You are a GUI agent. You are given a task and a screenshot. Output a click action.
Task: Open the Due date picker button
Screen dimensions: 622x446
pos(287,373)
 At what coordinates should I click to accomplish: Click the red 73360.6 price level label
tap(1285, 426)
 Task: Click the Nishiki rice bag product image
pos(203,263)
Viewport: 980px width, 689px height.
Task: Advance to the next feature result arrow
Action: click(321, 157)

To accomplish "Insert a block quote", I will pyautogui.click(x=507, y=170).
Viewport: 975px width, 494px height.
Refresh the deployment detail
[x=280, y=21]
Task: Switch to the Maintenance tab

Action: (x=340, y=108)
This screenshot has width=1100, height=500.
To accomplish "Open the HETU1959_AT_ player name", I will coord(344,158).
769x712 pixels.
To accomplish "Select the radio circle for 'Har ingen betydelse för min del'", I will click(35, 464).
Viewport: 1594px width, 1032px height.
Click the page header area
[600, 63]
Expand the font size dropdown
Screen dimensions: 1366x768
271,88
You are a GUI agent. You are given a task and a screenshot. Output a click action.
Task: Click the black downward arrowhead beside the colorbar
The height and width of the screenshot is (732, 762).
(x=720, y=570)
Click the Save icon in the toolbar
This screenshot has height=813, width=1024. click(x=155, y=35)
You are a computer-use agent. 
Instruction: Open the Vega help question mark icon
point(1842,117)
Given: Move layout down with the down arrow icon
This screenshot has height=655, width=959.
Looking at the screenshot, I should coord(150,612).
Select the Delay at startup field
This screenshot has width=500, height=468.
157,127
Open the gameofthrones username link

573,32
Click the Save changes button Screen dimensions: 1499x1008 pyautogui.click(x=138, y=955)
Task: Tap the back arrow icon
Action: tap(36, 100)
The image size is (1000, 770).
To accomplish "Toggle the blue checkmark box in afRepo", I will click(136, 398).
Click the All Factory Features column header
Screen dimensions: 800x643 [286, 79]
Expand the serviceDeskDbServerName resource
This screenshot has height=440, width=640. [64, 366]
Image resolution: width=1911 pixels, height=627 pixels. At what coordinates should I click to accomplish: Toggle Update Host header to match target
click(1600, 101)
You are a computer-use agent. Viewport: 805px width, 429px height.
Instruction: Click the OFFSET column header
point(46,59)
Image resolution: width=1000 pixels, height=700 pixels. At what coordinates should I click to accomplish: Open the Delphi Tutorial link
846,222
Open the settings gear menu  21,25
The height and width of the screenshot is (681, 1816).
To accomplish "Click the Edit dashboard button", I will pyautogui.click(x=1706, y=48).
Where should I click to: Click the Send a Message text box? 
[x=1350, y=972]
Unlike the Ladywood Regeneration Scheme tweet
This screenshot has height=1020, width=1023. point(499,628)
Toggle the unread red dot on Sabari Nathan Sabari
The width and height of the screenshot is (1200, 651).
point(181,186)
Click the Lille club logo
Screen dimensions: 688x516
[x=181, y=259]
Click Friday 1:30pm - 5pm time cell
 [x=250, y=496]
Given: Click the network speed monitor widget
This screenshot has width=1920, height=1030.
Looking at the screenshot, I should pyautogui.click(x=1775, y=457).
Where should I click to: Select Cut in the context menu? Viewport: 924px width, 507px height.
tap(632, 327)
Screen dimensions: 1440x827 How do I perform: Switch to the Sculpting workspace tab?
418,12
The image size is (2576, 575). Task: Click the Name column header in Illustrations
——————
[WHAT YOU SHOULD DO]: Which lines of the data include the string "agent"? Find them and copy each one.

[FINAL ANSWER]:
You are a GUI agent. You are given a task and a screenshot. Output a click action.
You are a GUI agent. You are given a task and a screenshot. Output a click action.
You are a computer-use agent. 
You are a computer-use agent. Viewport: 805px width, 429px height.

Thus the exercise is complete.